Deputies who shared Kobe Bryant crash pictures can be named, judge rules

A federal judge on Monday ruled that Vanessa Bryant can access the names of four deputies in the L.A. County Sheriff’s office that she alleges in a lawsuit shared photos of the helicopter crash site where her husband, daughter and seven others died, a report said.

The decision by US District Judge John Walter allows Bryant to add the deputies’ names and the results of an internal affairs probe against them to her civil lawsuit against the sheriff’s department and the county, the Los Angeles Times reported.

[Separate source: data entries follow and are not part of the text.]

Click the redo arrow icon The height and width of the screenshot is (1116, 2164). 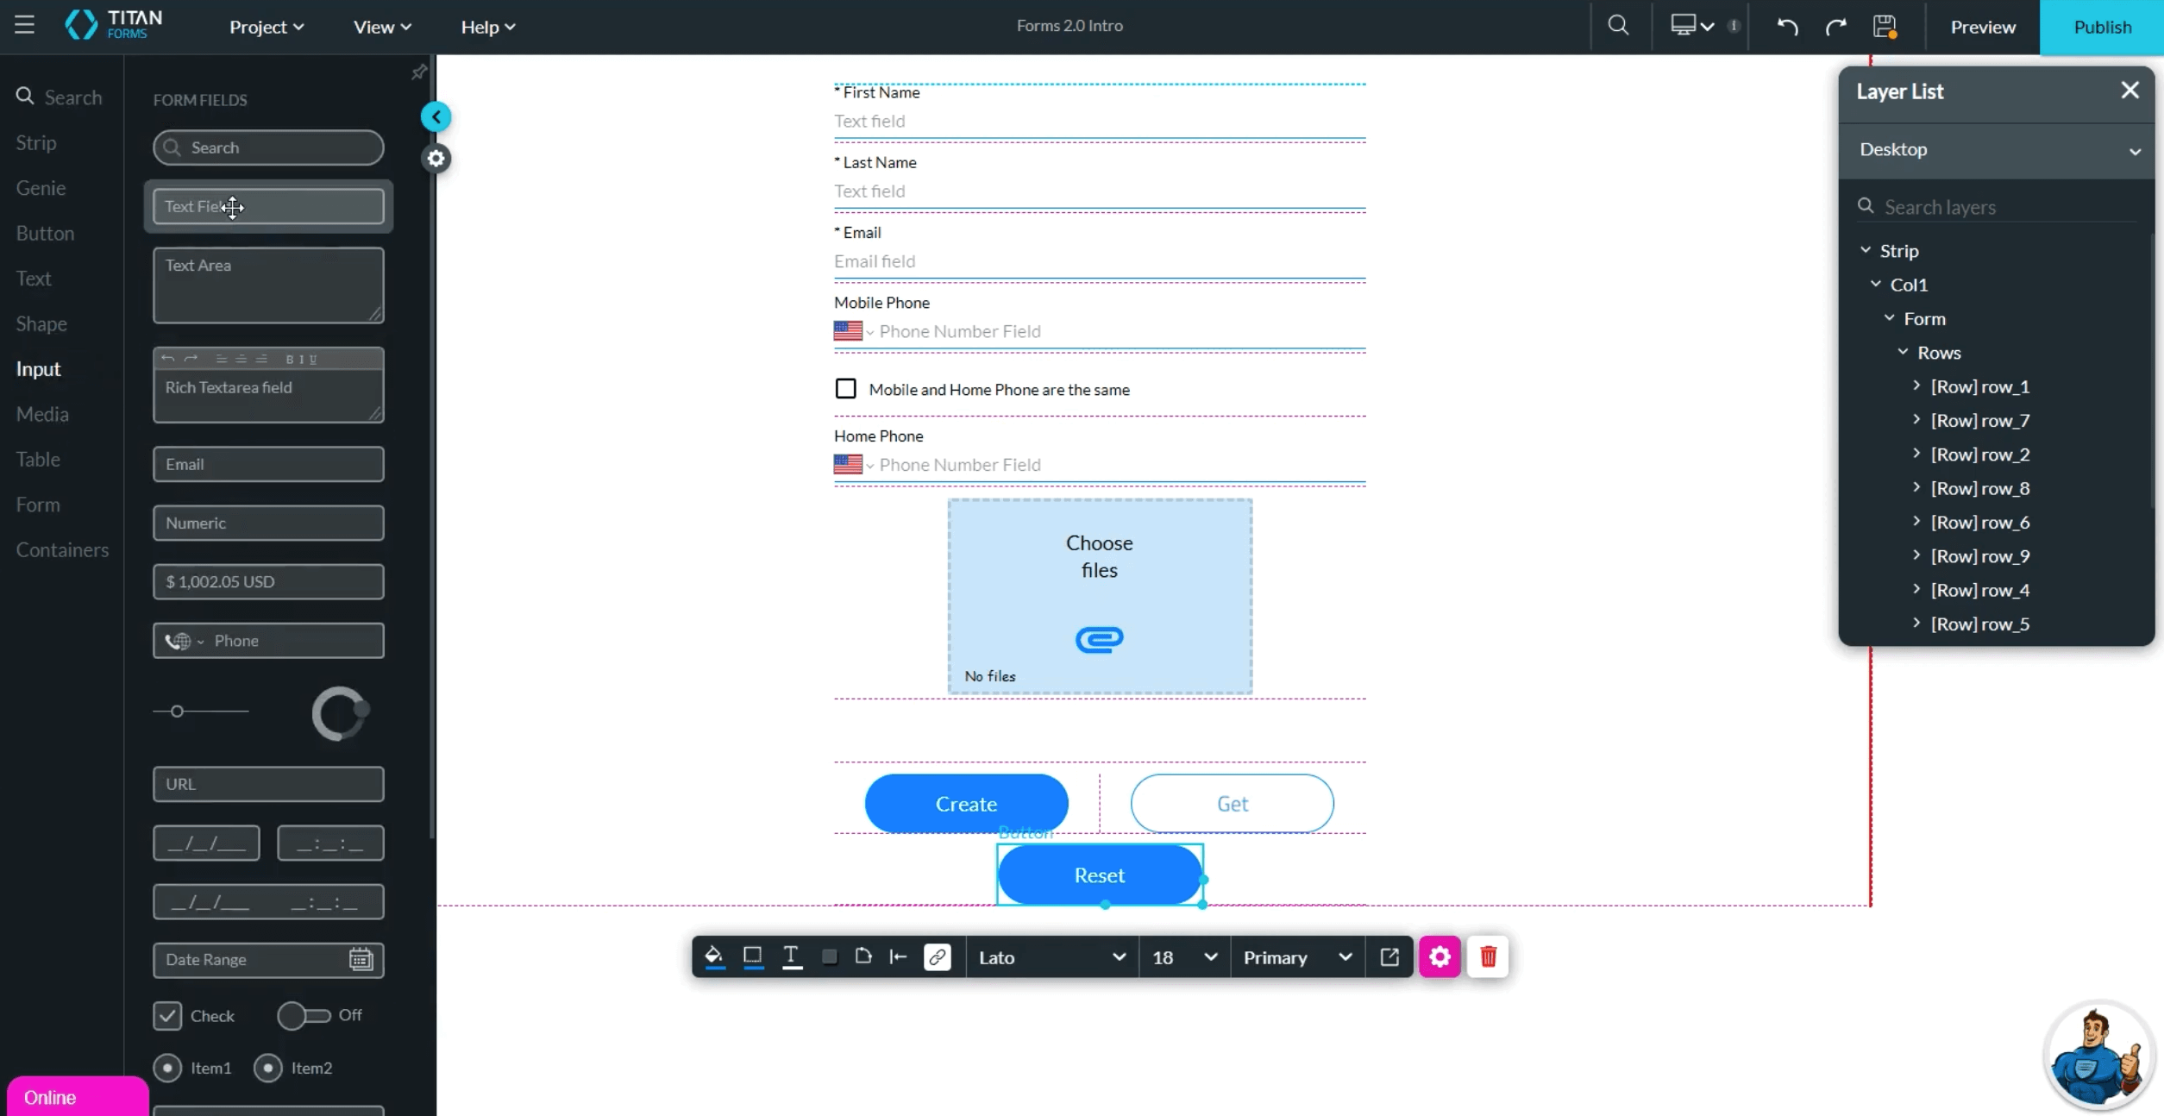1835,27
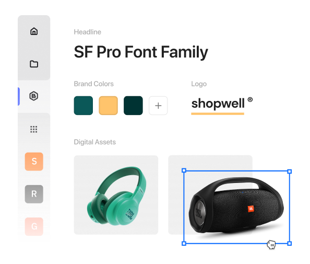The image size is (310, 264).
Task: Click the Digital Assets section label
Action: [x=95, y=142]
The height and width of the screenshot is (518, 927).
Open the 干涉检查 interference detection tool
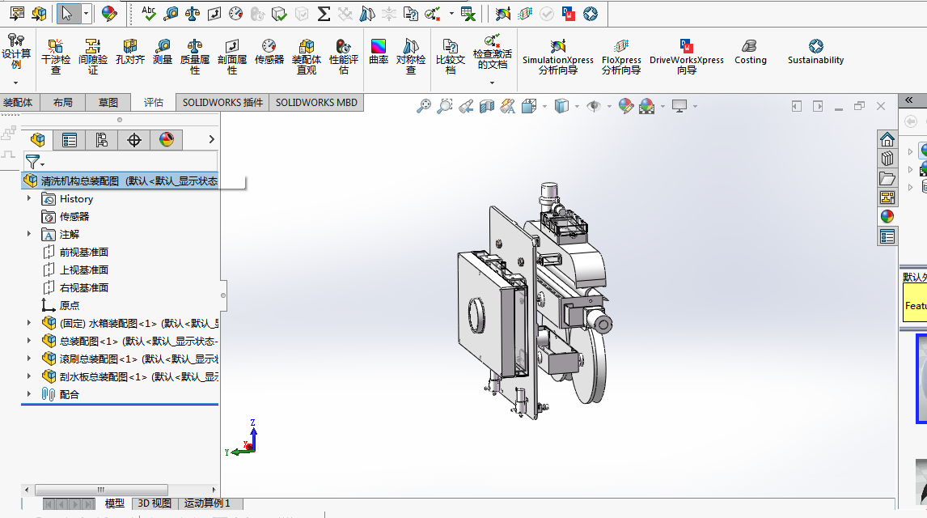pos(56,53)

“Indeed where the case involves allegations of police misconduct, the public has a vested interest in assessing the truthfulness of the allegations of official misconduct, and whether agencies that are responsible for investigating and adjudicating complaints of misconduct have acted properly and wisely,” Walter wrote in his ruling, according to the newspaper.

Los Angeles County lawyers had argued releasing the deputies’ information would open them up to potential online attacks.

“Although the Court recognizes that this case has been the subject of public scrutiny and media attention and that the Deputy Defendants are legitimately concerned that they will encounter vitriol and social media attacks, such concerns, by themselves, are not sufficient to outweigh the public’s strong interest in access,” Walter wrote.

Bryant’s suit alleges first responders took unauthorized pictures of victims’ remains, as well as the crash site of the January 2020 crash.

Her husband, Kobe Bryant, and their 13-year-old daughter Gianna, were among the nine people aboard the chopper who died when it went down in Calabasas, California.